## Short task:
Rewrite the records from the line containing "Task: Click the 产品属性分析 button" down to the end, replacing "button" with "tab" and keeping everything else unchanged. Give only those lines, and leave the pictures out.

## Raw data:
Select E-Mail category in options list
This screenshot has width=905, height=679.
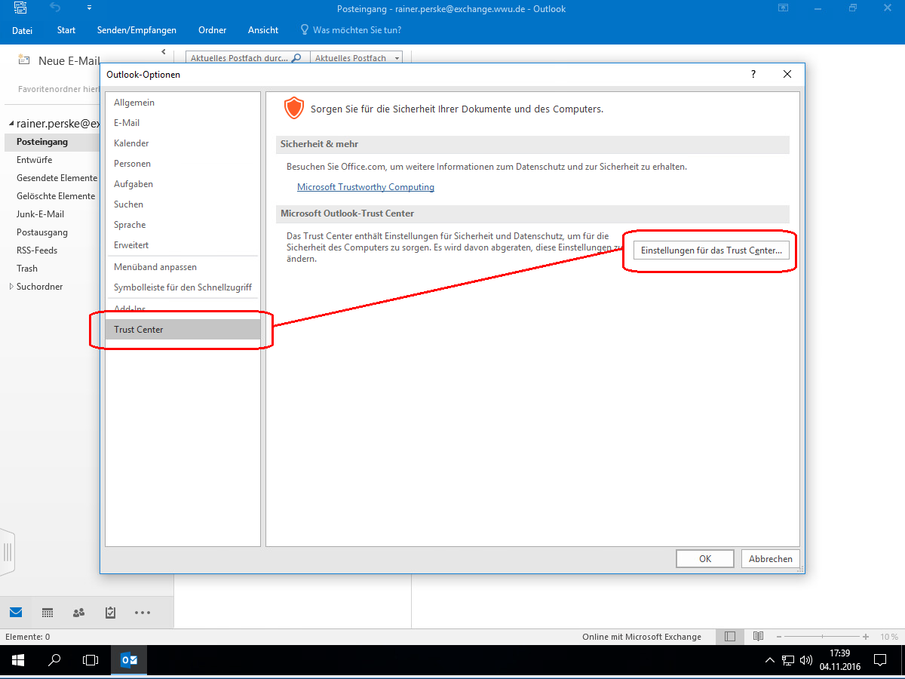127,123
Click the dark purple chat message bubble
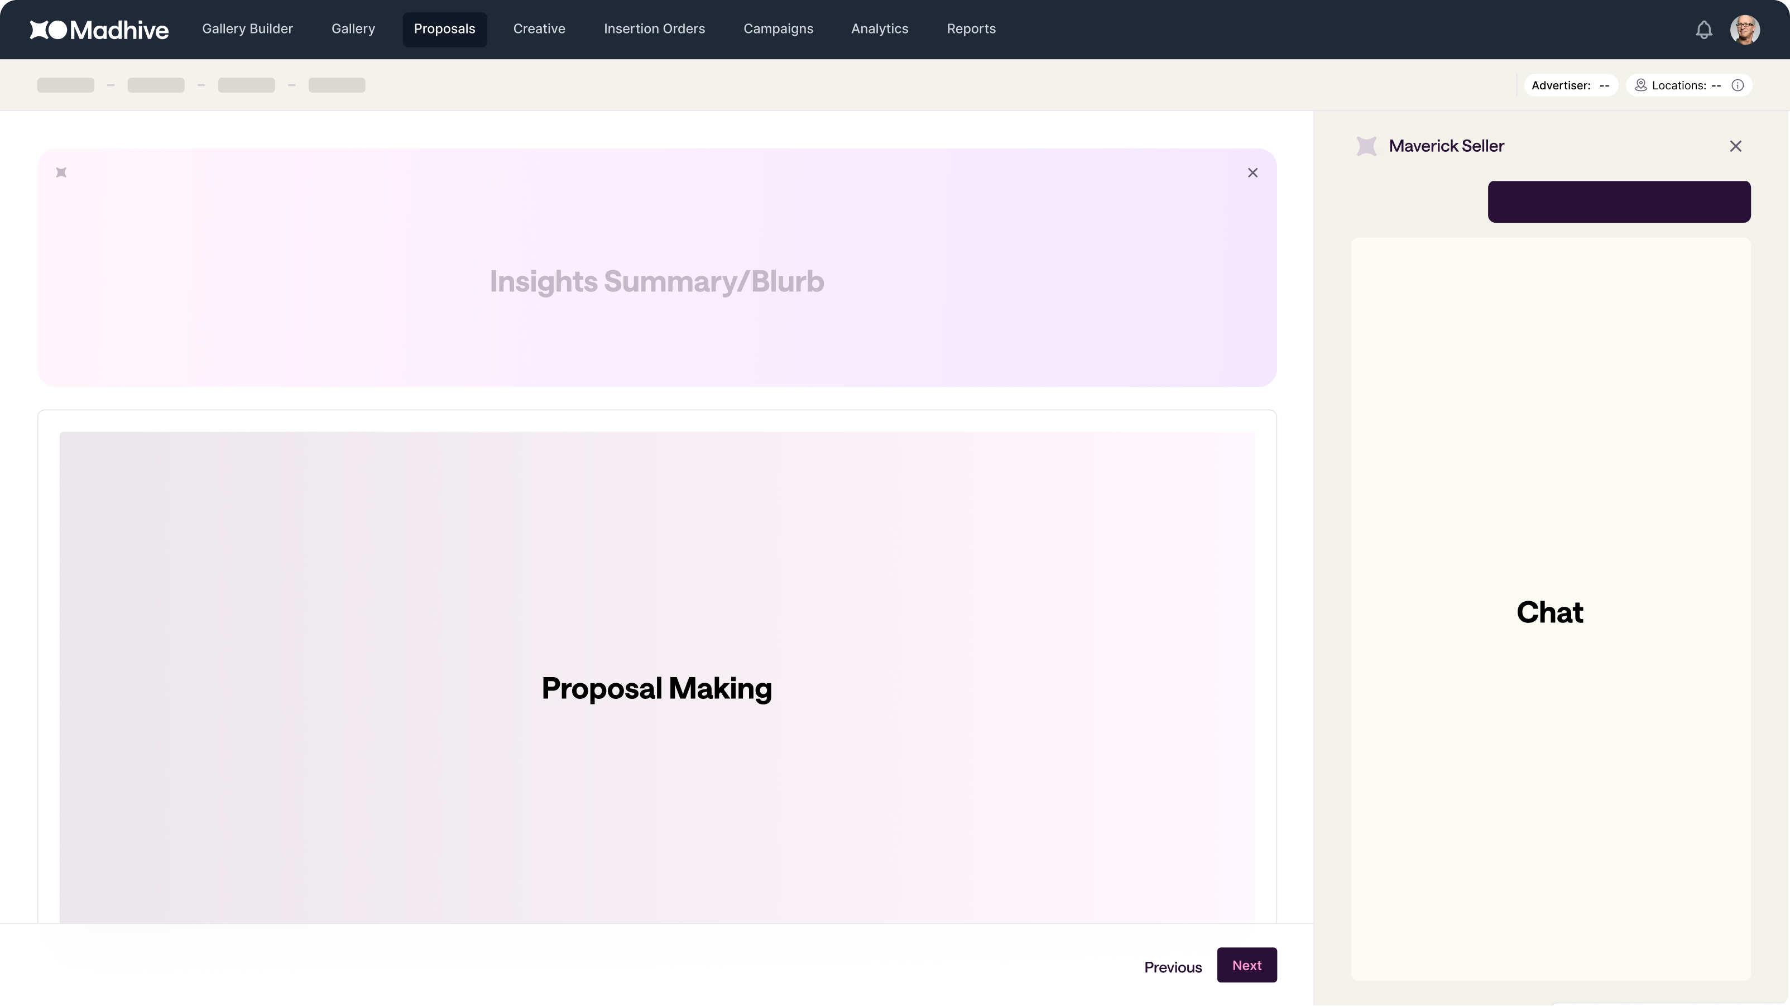 tap(1618, 202)
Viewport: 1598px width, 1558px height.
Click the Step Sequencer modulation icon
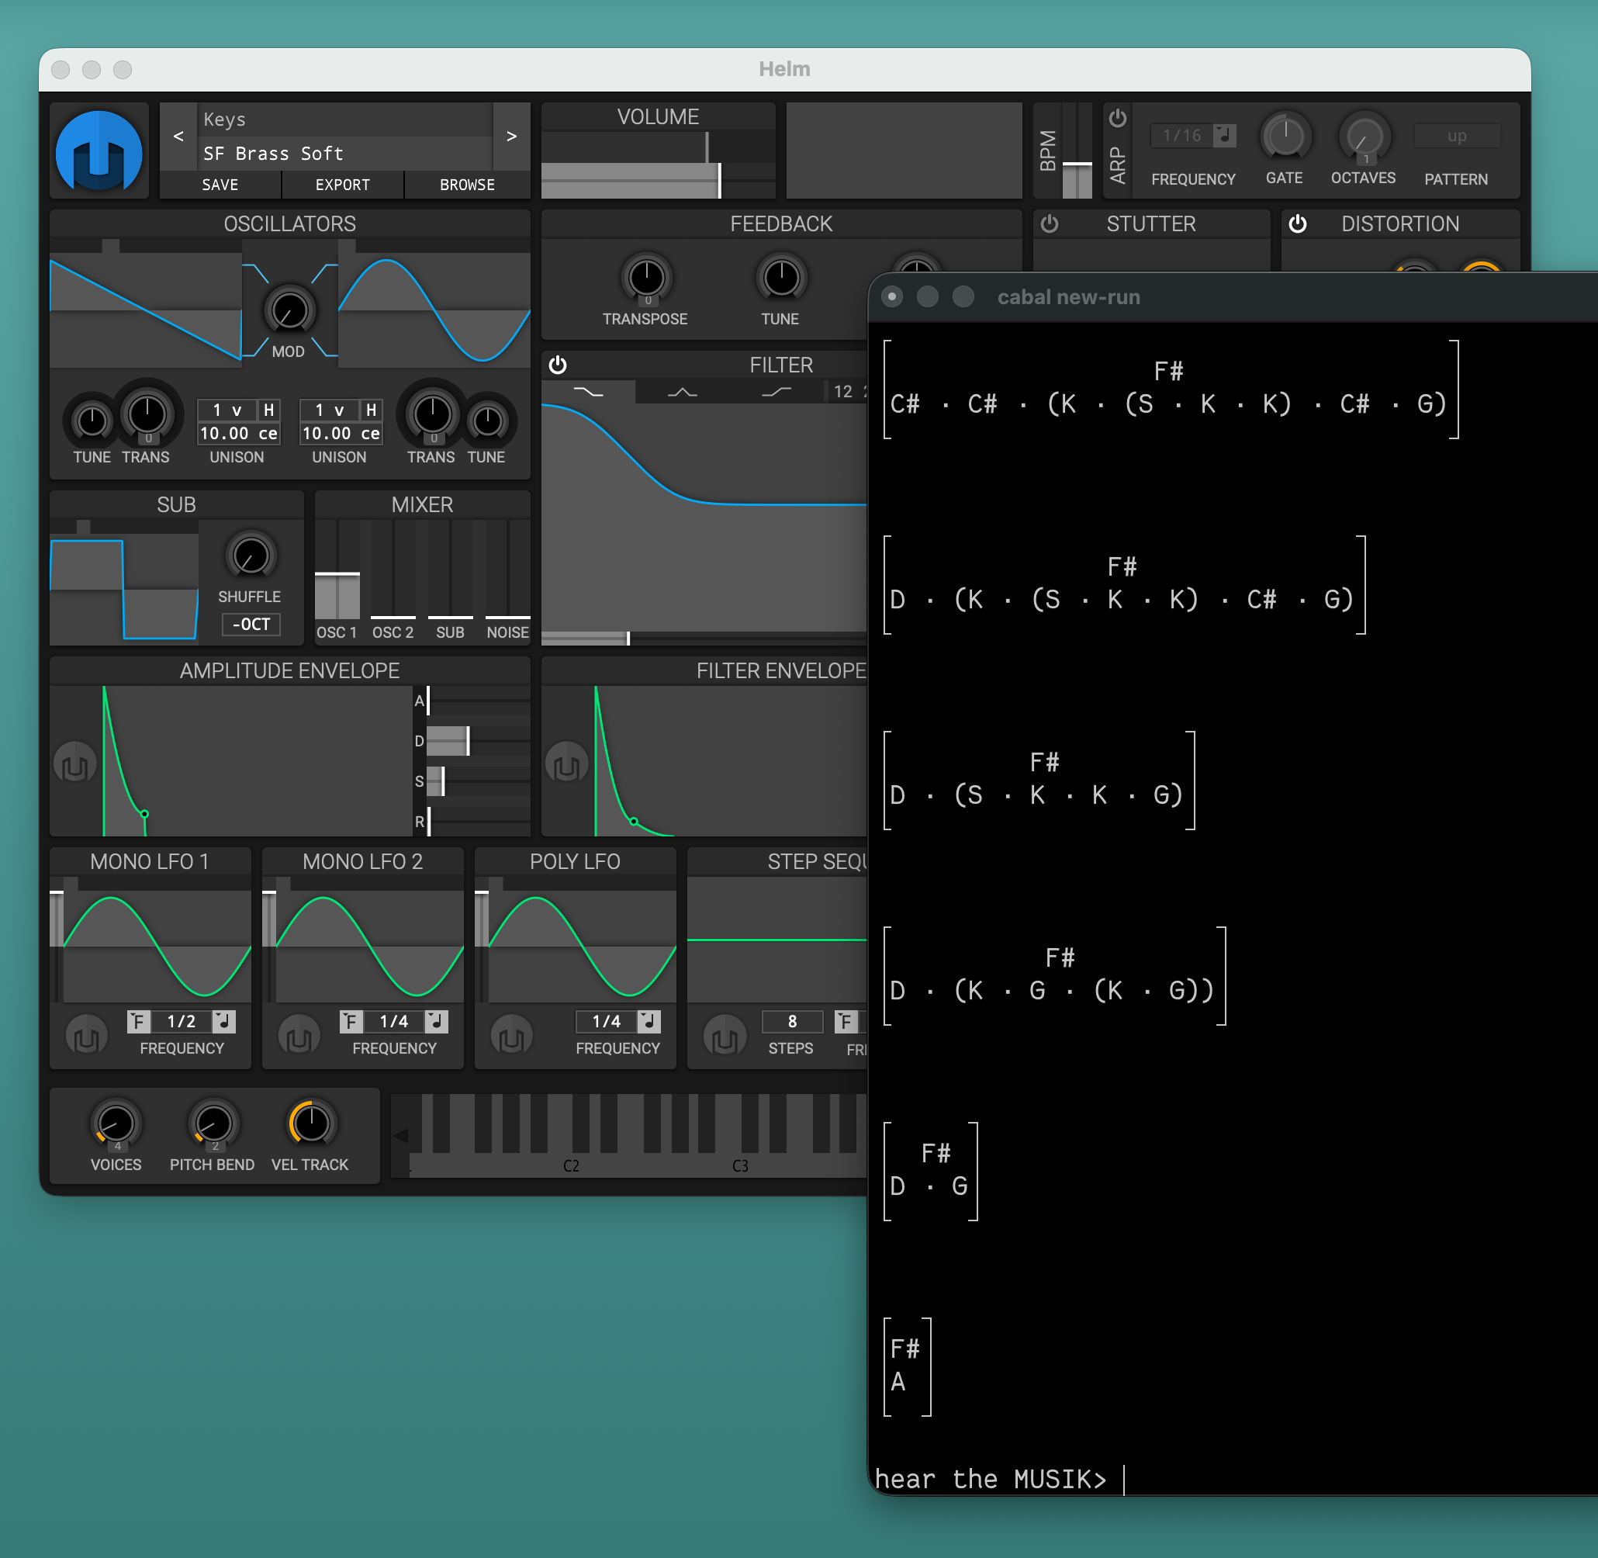pos(724,1035)
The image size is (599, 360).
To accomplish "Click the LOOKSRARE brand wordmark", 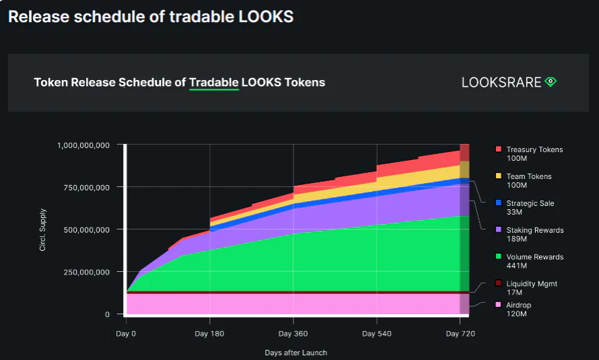I will pos(501,83).
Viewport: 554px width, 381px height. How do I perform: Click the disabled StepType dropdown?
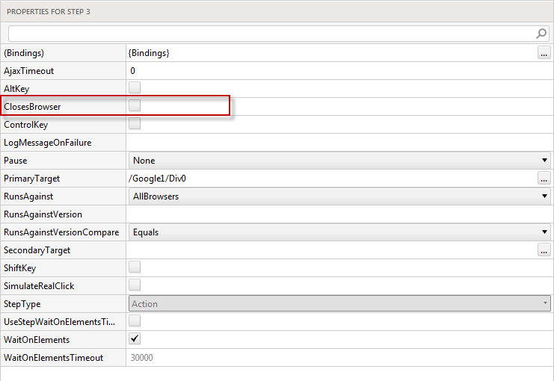click(x=339, y=304)
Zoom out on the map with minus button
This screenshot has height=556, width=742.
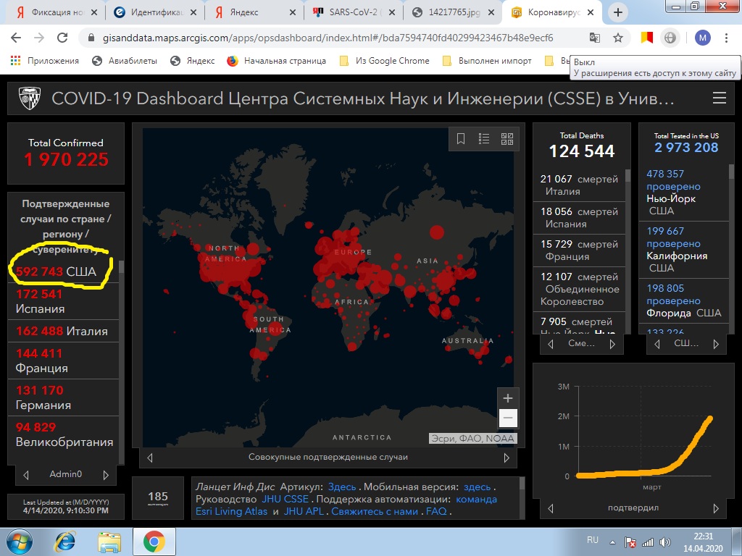(x=508, y=418)
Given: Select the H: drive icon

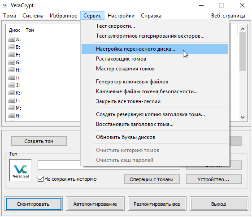Looking at the screenshot, I should (12, 70).
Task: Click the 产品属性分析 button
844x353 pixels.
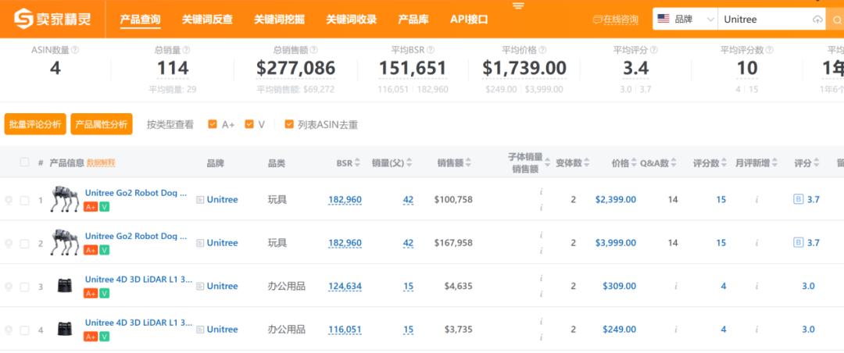Action: (101, 124)
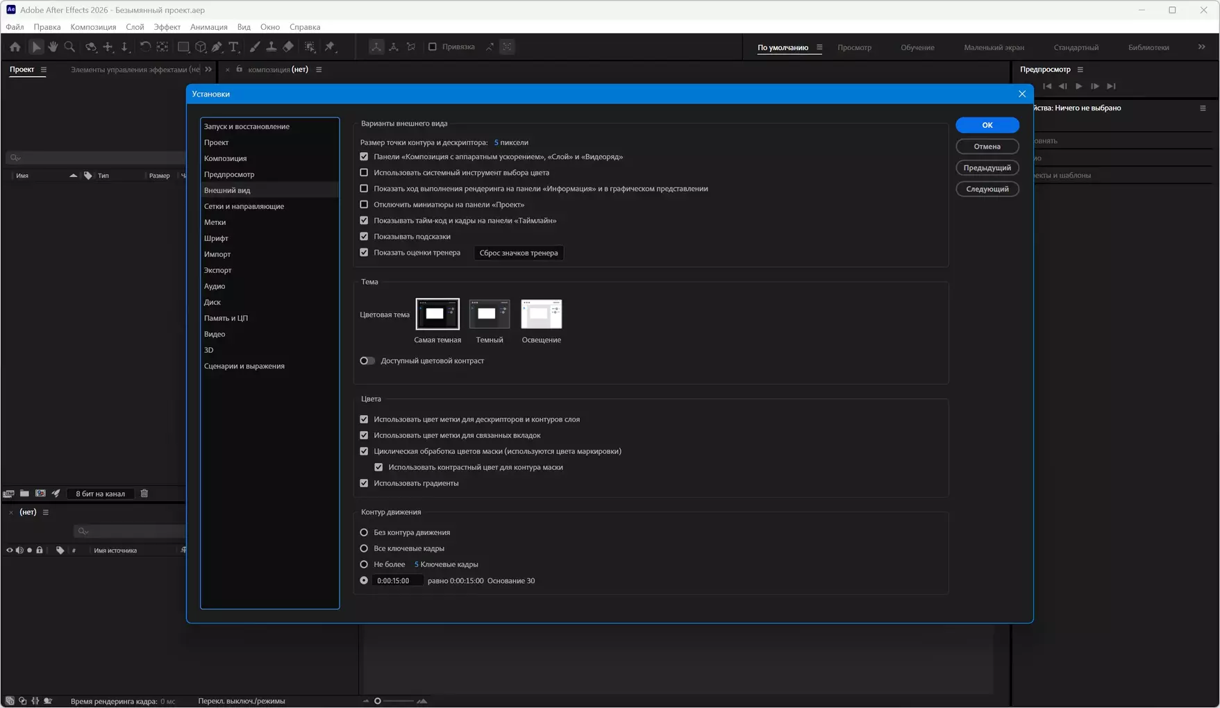Select the Clone Stamp tool
Screen dimensions: 1220x708
[271, 47]
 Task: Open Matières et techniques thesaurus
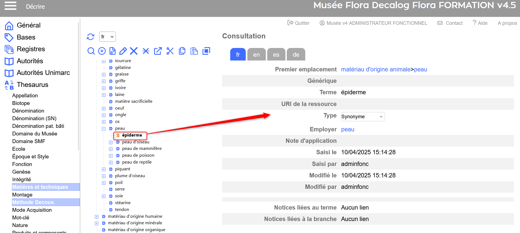point(40,187)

## Result of this exercise:
Task: Click the 产品属性分析 tab
844x353 pixels.
Action: (101, 124)
Select the Clone Stamp tool
Screen dimensions: 1220x708
[271, 47]
 Task: Open Matières et techniques thesaurus
point(40,187)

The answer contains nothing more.